「チェギョンっ」
シンは小走りにリビングを横切ると、真っ白な彼のプリンセスを抱きしめた。
「シン君…?どうしたの?まだ戻ってくるには早い時間よ」
チェギョンが困惑したような声で話しているけれど、彼はそんなことはどうでもよかった。
「チェギョンが熱を出したって聞いたから、戻ってきた」
「え?」
彼女の驚いた声に、彼は抱きしめていた腕の力を抜き、小さな恋人の顔を覗きこんだ。
「熱が出たんだろ?」
「出てないわ」
チェギョンが首を振った。

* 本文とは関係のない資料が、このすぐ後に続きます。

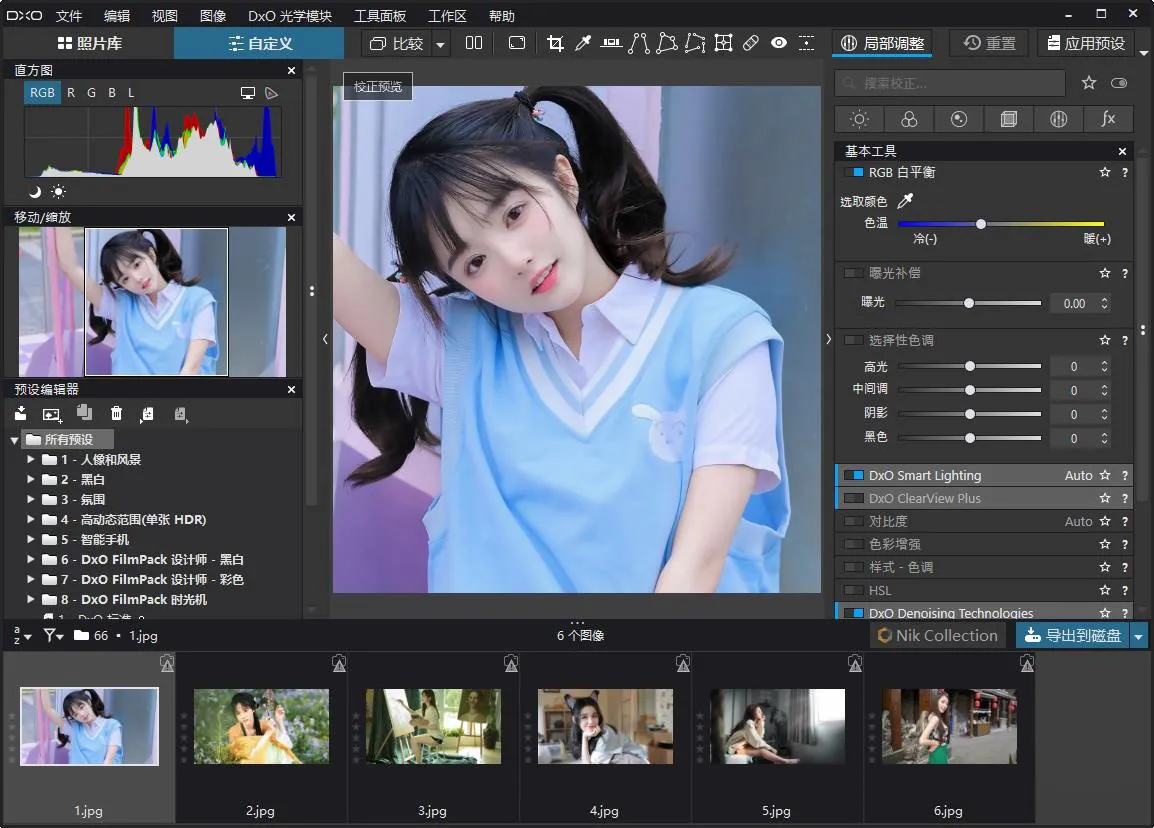Click the trash icon in preset editor
The width and height of the screenshot is (1154, 828).
tap(116, 413)
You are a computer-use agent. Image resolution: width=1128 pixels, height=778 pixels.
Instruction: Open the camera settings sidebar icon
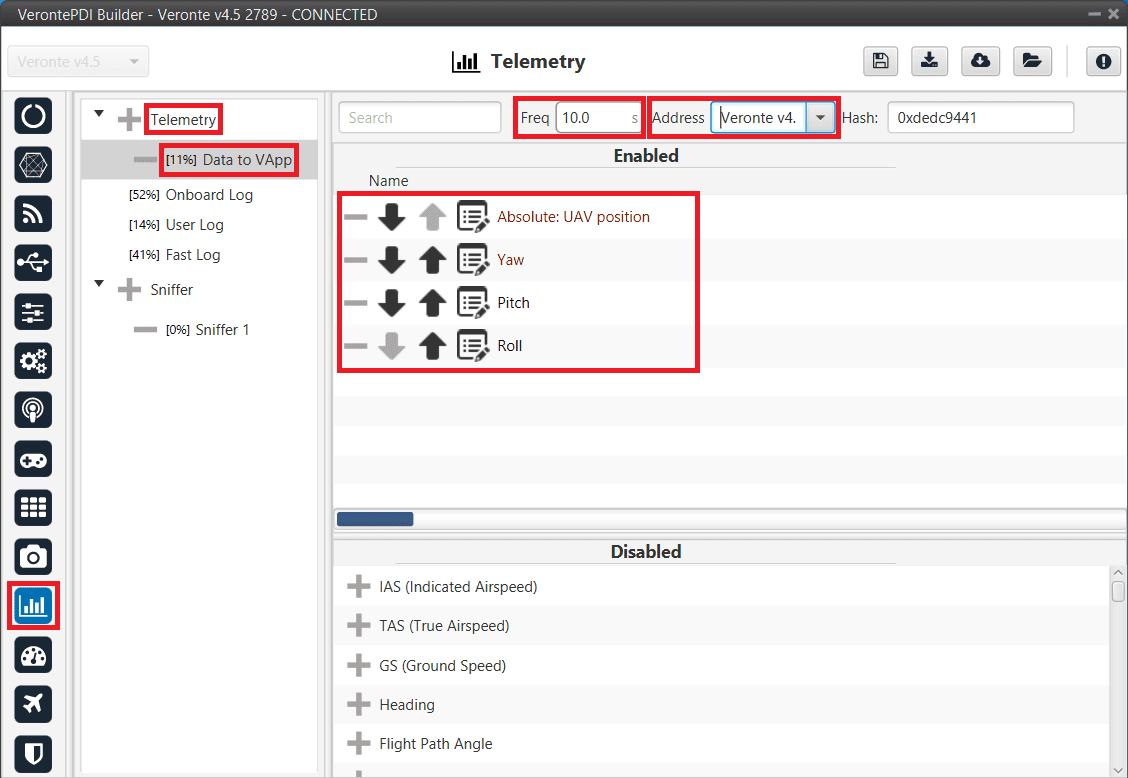pyautogui.click(x=33, y=556)
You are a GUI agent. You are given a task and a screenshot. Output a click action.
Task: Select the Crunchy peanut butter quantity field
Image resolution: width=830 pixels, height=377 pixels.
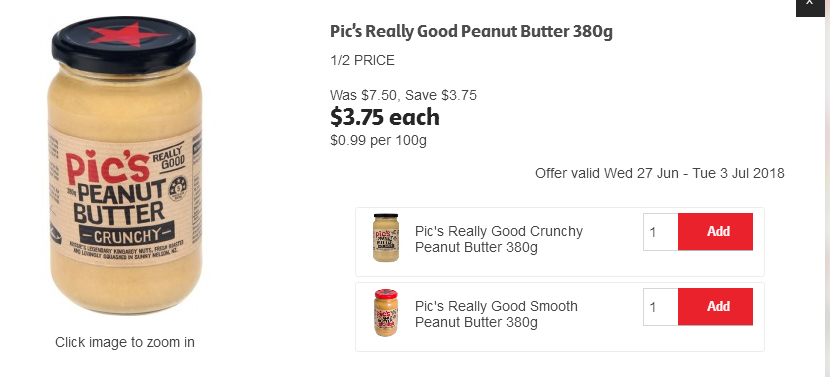point(661,232)
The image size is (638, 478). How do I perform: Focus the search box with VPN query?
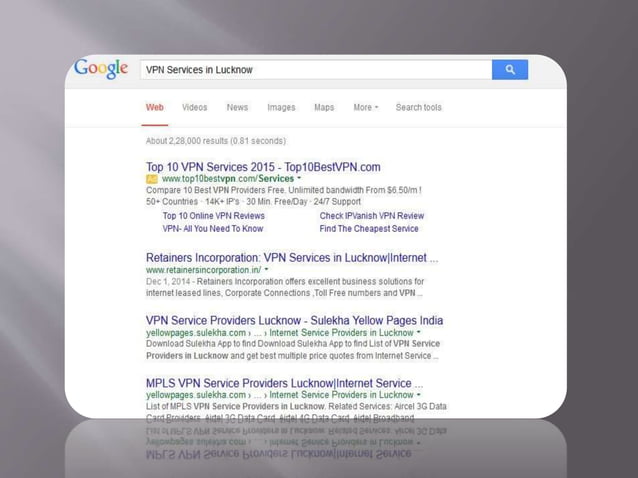pyautogui.click(x=316, y=70)
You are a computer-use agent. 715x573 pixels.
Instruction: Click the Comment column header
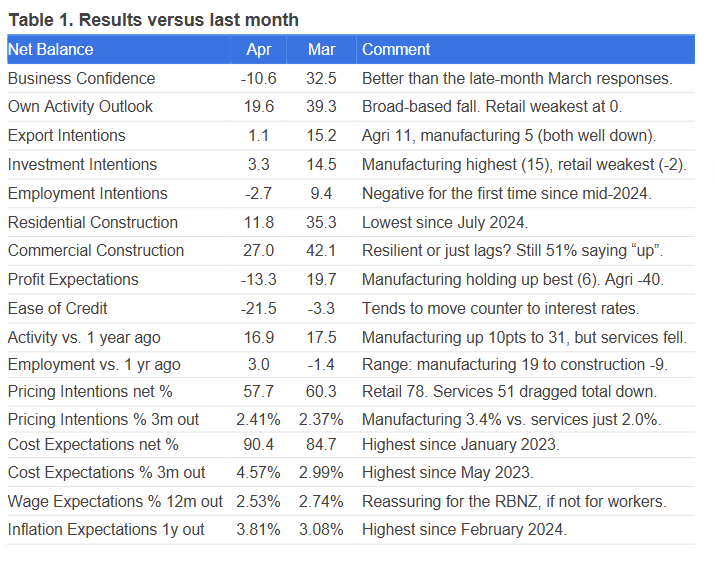click(396, 49)
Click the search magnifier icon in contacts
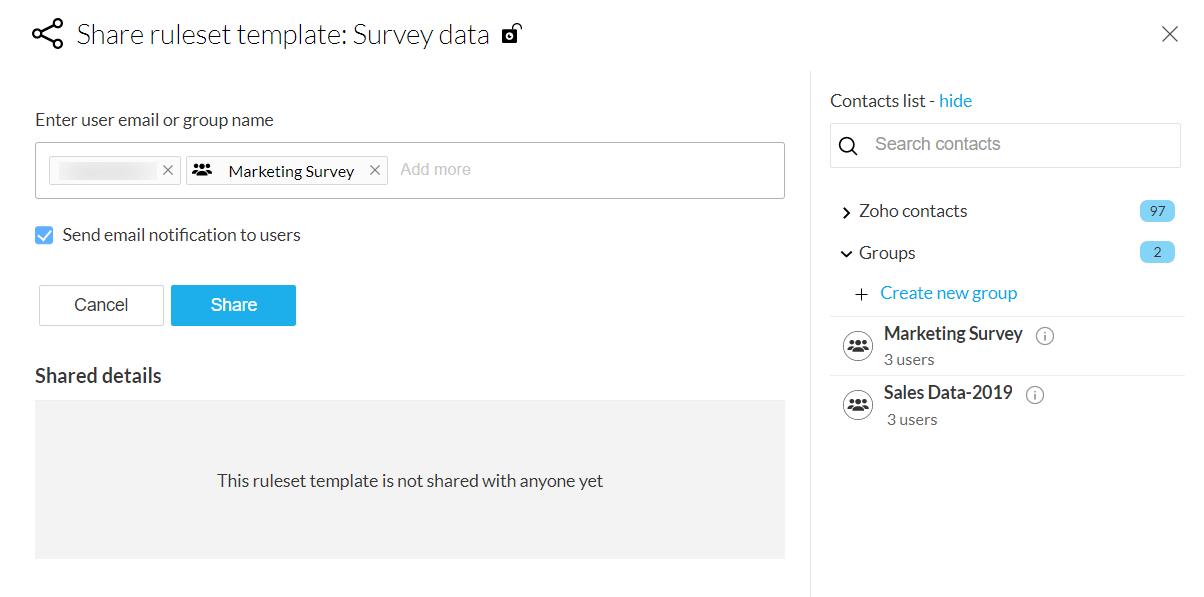This screenshot has width=1204, height=597. tap(848, 146)
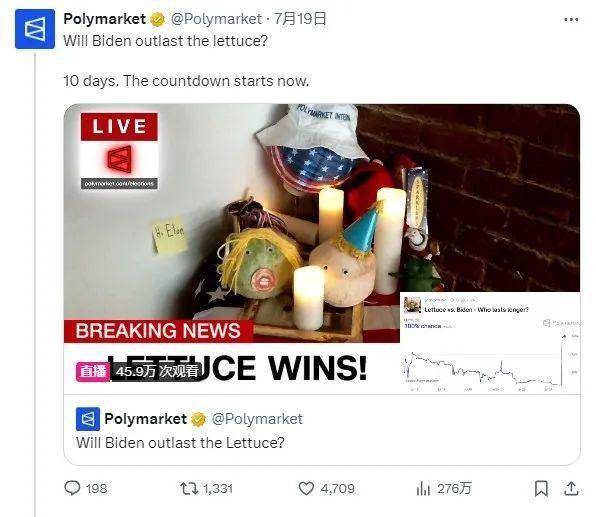Click the tweet text about 10 days countdown
Image resolution: width=596 pixels, height=517 pixels.
point(186,81)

そして、コンっと小さな咳をした。

「咳が出てきただけよ」
「そうだったのか…」
彼は体の力を抜くと、部屋の隅に立つジャズミンの顔を見た。

黒く長い髪を後ろで一つに束ねたハンサムなジャズミンは、シンが最も信頼する部下であり、友人だ。宰相を父に持つジャズミンは、シンの幼馴染であり、王子である彼をずっと守ってきた護衛でもある。
そして、ここが最も大事なことであるが、ジャズミンは女性を愛さない。女性を『愛せない』のか、『愛さない』のか、詳しいことは知らないが、シンが知っている限り彼に女性の恋人がいたことはない。
何度か『恋人』らしき男性の影がちらつく時期もあったけれど、女性の恋人がいたことはないだろう。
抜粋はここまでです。